This common condition refers to the bulging or herniation of the uterus or other pelvic organs such as the bladder or bowel into or out of the vagina.
- Heavy dragging feeling in the vagina or a lump in or outside the vagina
- Urinary problems such as poor stream, a feeling of incomplete bladder emptying, urinary frequency or urgent desire to pass urine, and urinary stress incontinence
- Bowel problems, such as difficulty opening the bowel or a feeling of not emptying properly
- Problems with sexual intercourse
Prolapse may be the consequence of damage to or weakening of the nerves, muscles, ligaments and fascia (a network of supporting tissue) that support the pelvic organs and hold them in a correct position. One of the following may be a contributing factor:
- Pregnancy and childbirth: these are considered to be major factors leading to weakening of the vagina and its supports. Prolapse affects about one in three women who have had one or more children. A prolapse may occur during or shortly after a pregnancy or may take many years to develop. However, it is important to emphasise that only one out of ten women (11%) will ever need surgery for prolapse in their lifetime.
- Ageing and menopause: may cause weakening of the pelvic floor structures.
- Conditions that cause excessive pressure on the pelvic floor like obesity, chronic cough, chronic constipation, heavy lifting and straining.
Treatment options should be tailored according to life circumstances such as intended further pregnancies, sexual activity or medical conditions. The treatment choices can be categorised into conservative (non-surgical) and surgical options.
Conservative treatment options
Prolapse is not a life-threatening condition and many women will choose not to have any treatment if they have no significant symptoms or discomfort and are able to continue with day-to-day activities. If you have been diagnosed with a prolapse, excessive pressure on the pelvic floor is not recommended. You should try to avoid heavy lifting, chronic straining e.g. with constipation, and gaining excess weight.
Pelvic floor exercises (Kegel exercises):
Performing regular pelvic floor muscles may help to improve or prevent the worsening of prolapse, especially at early stages of the condition. Like any exercise programme, pelvic floor exercises require appropriate technique, motivation and repetition of exercises for best results. For the best outcomes, input from a dedicated Women’s Health Physiotherapist is recommended.
The exercises also have a role in preventing the recurrence of prolapse following surgery.
Please see the pelvic floor exercises section for more information.
Pessaries are plastic removable devices inserted in the vagina to help alleviate prolapse symptoms. They provide mechanical support to the prolapse organs in the vagina such as the uterus or bladder. They come in various shapes and sizes. Usually a period of trial and error is required until a suitable pessary is found. They are best suited if you wish to avoid surgery, for example due to a medical condition or anaesthetic concerns. They are also suitable if you wish to delay surgery for a pregnancy or for other reasons. Sexual activity can be possible with certain types of pessaries. Pessaries need to be checked and replaced at six-monthly intervals.

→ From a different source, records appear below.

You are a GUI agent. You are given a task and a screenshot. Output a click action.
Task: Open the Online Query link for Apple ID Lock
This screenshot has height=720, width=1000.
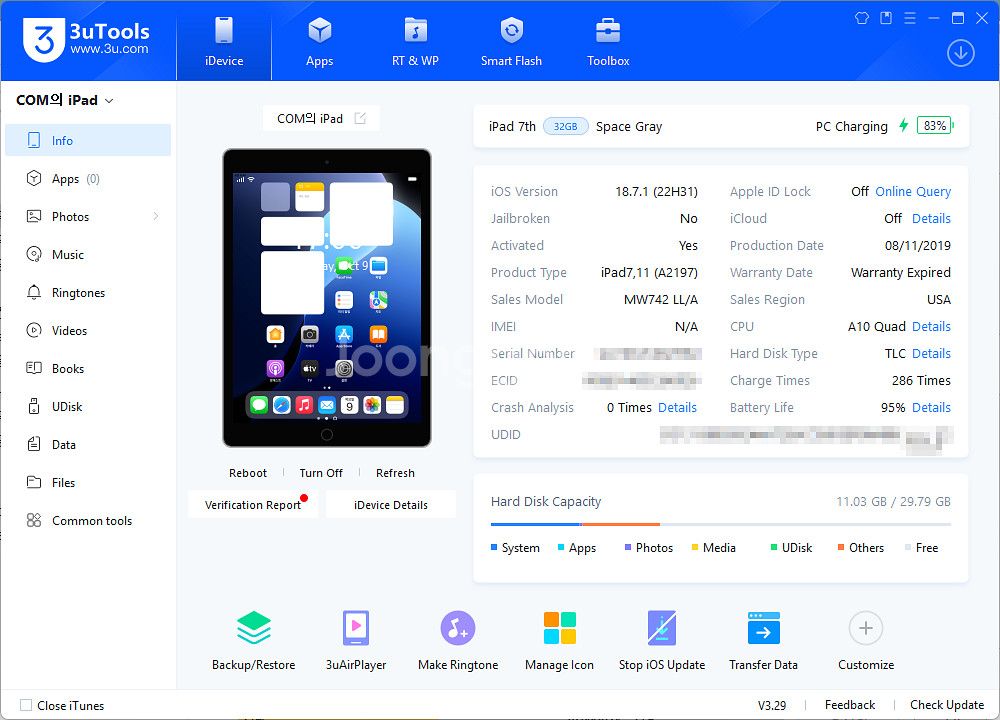click(913, 192)
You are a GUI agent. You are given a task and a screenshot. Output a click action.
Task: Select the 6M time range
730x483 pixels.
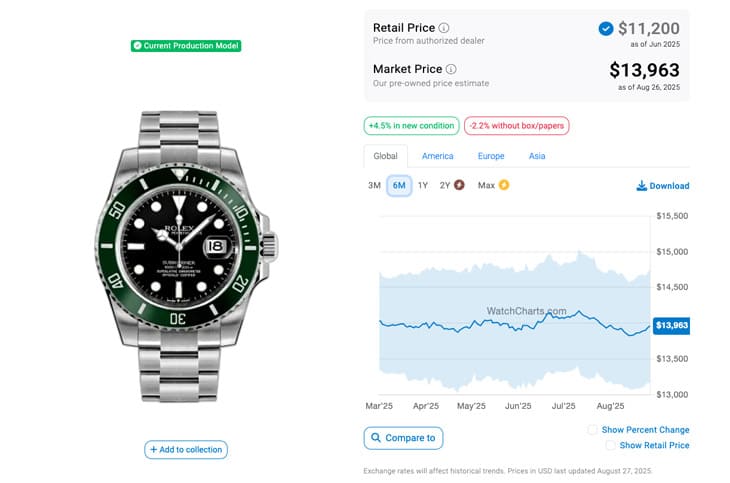click(399, 185)
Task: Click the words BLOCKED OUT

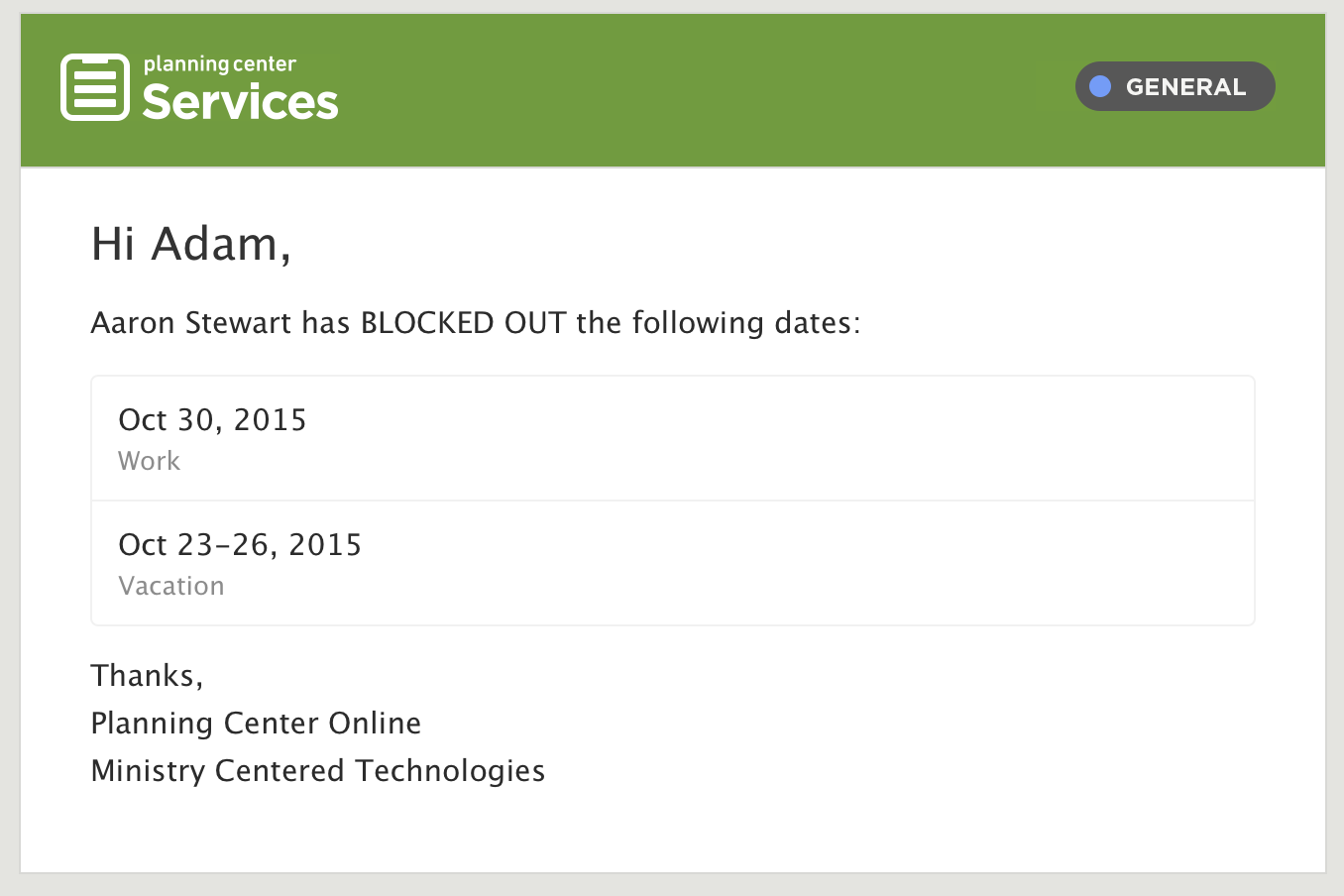Action: coord(463,323)
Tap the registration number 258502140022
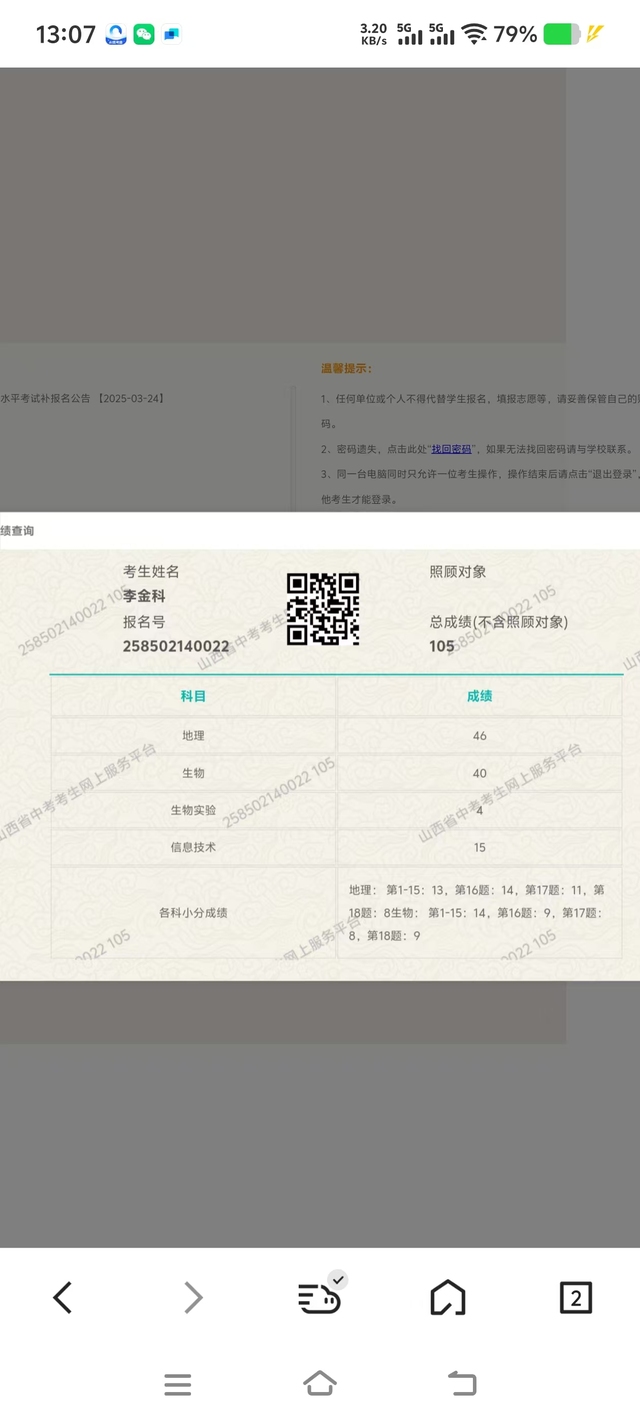Screen dimensions: 640x1422 [176, 647]
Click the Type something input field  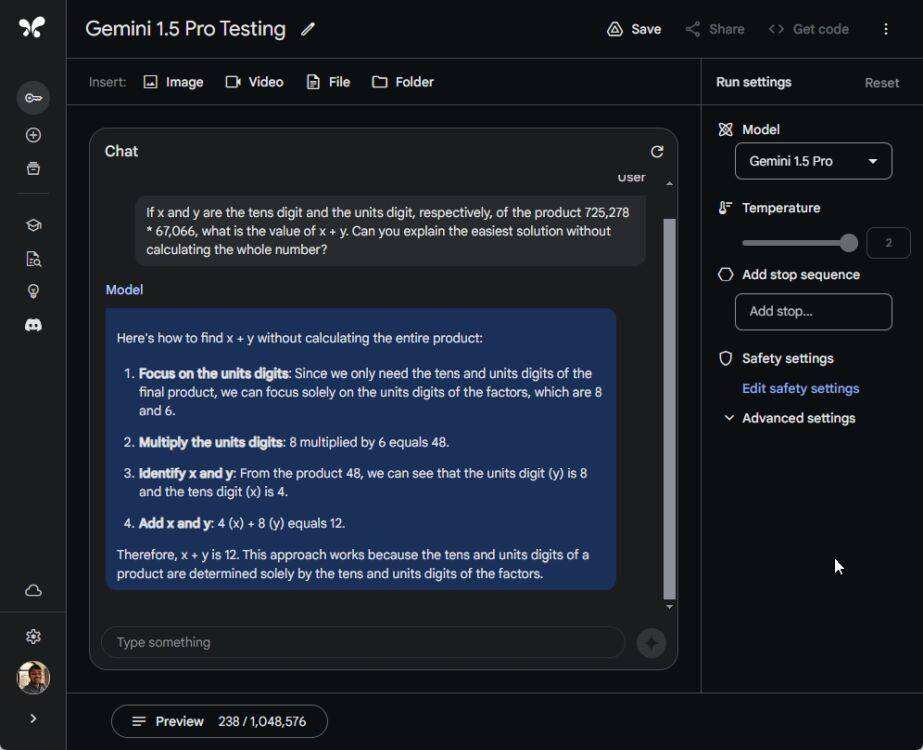(362, 642)
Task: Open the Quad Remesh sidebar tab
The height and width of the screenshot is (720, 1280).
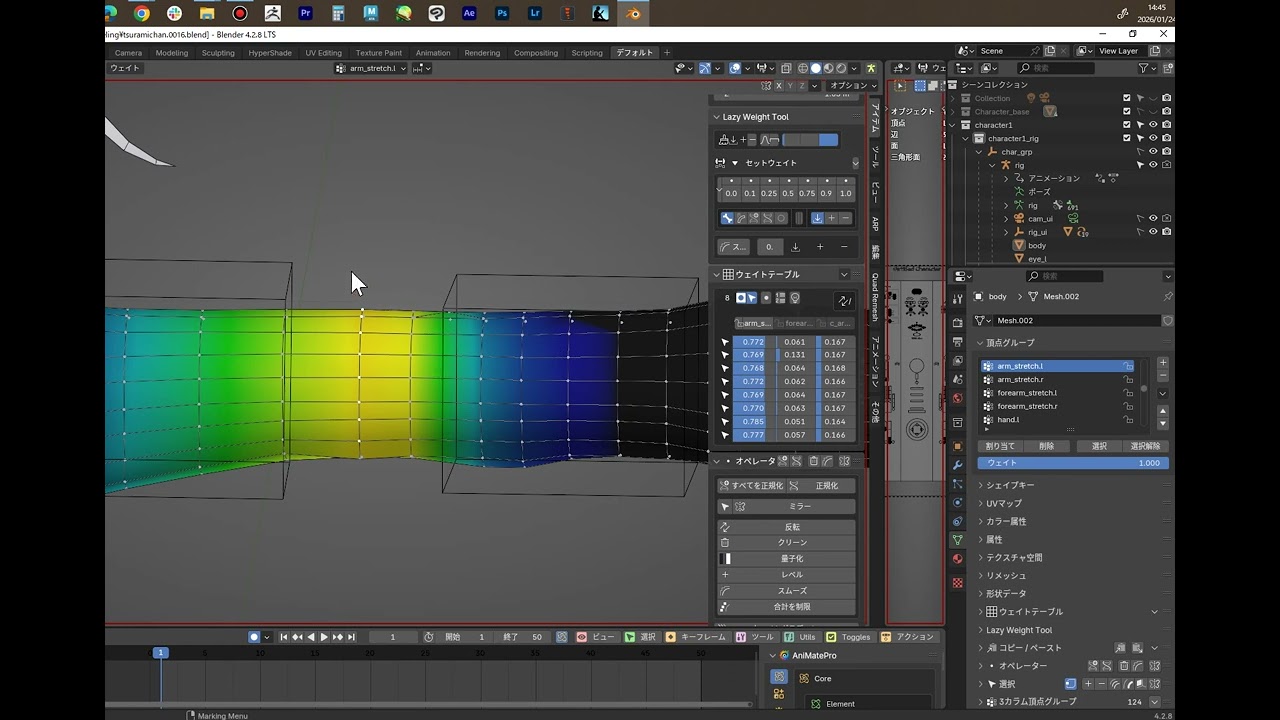Action: tap(875, 297)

Please see the vaginal pessary section for more information.
Surgical treatment options
Surgery is recommended if there is significant symptomatic pelvic organ prolapse which cannot be resolved by any of the conservative treatments above. Surgery for prolapse is relatively common, with almost one in ten women undergoing it by the time they reach 80 years old.
There is a variety of surgical options for women with prolapse symptoms and the recommended treatment will depend on the type and the severity of the prolapse and any relevant medical and surgical history.
Surgical options include vaginal repair, vaginal hysterectomy, uterine-preserving prolapse surgery and pelvic floor and perineal reconstruction. Most of these procedures are performed using minimal invasive techniques, either vaginally or through keyhole surgery (laparoscopy).